Queen’s College, the forerunner of Rutgers University, was chartered on November 10, 1766, by William Franklin, Royal Governor of New Jersey. “A Hymn to Queens” explores Rutgers roots back to its origins as a Dutch Reformed college for the training of church ministers.




In a Quaint Old Jersey Town

Old Queens

A tongue-in-cheek rendition of the typical four-year experience of a Rutgers undergraduate in the 19th century.
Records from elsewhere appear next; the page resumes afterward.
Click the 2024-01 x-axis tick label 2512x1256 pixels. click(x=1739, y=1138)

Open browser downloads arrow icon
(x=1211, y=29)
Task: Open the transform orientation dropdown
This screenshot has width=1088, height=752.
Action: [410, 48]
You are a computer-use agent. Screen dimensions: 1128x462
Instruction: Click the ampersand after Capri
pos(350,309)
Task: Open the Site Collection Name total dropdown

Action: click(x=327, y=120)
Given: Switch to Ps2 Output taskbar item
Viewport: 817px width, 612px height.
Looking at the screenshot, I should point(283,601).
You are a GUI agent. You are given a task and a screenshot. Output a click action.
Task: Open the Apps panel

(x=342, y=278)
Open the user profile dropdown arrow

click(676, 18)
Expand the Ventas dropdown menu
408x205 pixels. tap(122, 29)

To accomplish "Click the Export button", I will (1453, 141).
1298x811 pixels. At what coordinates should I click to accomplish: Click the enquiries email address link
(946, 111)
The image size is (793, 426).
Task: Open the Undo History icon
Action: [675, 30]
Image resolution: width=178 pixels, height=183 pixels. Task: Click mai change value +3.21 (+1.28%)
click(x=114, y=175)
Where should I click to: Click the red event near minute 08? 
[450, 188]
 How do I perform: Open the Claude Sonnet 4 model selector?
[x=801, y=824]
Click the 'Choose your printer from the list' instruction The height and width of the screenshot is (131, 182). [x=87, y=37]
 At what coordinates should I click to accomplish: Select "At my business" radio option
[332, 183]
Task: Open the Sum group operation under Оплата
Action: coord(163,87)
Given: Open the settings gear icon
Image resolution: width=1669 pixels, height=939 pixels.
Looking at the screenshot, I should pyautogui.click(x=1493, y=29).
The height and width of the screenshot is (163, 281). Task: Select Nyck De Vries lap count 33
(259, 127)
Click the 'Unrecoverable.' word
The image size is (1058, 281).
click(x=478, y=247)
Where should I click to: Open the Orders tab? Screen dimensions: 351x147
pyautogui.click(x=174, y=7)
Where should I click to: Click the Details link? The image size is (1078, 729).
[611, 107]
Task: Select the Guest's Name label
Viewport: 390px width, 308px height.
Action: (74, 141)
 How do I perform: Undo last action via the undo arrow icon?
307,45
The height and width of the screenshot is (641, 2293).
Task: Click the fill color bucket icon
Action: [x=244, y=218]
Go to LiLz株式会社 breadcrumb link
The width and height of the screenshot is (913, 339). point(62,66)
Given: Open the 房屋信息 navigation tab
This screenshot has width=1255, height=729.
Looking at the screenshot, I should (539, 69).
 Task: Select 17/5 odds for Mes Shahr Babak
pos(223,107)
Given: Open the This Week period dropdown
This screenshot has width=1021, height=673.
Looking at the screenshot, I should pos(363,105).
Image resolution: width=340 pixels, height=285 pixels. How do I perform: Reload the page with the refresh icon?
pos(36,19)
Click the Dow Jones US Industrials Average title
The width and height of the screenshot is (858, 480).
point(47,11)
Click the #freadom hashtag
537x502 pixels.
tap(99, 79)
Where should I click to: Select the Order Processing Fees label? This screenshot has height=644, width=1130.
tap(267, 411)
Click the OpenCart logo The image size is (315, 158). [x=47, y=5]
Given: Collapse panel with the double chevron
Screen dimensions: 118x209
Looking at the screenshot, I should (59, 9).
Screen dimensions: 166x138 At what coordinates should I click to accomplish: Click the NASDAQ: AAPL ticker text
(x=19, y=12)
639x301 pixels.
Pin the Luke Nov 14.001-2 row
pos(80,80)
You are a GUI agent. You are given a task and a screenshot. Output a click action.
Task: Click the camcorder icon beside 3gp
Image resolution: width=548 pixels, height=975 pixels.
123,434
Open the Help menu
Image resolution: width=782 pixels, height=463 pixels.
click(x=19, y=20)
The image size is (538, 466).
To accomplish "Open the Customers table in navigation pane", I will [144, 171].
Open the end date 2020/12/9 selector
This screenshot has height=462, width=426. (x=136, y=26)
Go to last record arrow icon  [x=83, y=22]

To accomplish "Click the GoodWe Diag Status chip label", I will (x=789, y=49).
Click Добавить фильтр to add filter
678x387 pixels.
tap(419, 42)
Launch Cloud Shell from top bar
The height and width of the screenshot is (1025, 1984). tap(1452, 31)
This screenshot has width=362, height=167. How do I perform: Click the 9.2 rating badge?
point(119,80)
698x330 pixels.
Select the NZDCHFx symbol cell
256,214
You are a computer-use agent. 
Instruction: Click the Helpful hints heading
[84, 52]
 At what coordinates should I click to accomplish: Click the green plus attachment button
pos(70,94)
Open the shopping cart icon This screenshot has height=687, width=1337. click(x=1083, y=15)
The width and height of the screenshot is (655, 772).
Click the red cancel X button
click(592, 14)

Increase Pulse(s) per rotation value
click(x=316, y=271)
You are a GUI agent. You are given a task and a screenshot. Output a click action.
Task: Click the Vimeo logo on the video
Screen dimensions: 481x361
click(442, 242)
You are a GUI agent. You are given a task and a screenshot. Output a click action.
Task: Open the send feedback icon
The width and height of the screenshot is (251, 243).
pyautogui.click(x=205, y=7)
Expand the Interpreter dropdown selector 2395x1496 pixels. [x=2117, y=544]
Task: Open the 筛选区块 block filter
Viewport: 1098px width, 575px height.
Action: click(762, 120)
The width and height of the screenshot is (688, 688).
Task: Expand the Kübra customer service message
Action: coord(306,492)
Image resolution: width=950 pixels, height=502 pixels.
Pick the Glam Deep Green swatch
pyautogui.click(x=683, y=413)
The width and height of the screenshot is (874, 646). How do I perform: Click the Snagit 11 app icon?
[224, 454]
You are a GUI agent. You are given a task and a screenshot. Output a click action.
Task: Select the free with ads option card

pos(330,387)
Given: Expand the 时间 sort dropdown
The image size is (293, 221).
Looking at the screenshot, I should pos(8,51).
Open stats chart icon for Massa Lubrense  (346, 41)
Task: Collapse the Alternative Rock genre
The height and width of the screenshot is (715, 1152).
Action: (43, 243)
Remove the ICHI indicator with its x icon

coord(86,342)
Although Latin and Greek are no longer core requirements for today’s students, they can still relate to this song, which describes college life within these ivy-covered walls of stone.



Nobody Ever Died for Dear Old Rutgers

Statue of the first Rutgers football player

The song “Nobody Ever Died for Dear Old Rutgers” from the 1947 musical High Button Shoes, set in New Brunswick, New Jersey, refers to Rutgers legend Frank “Pop” Grant, who broke his leg in an 1892 football game against Princeton, and was rumored to say, “I'd die for dear old Rutgers” as he was carried off the field.




The Rutgers History Lesson

Old Queens signage

One of the most educational of all Rutgers songs. “The Rutgers History Lesson” explores the university’s Dutch heritage and its participation in the American Revolutionary War. The song introduces students to the grand history of the university.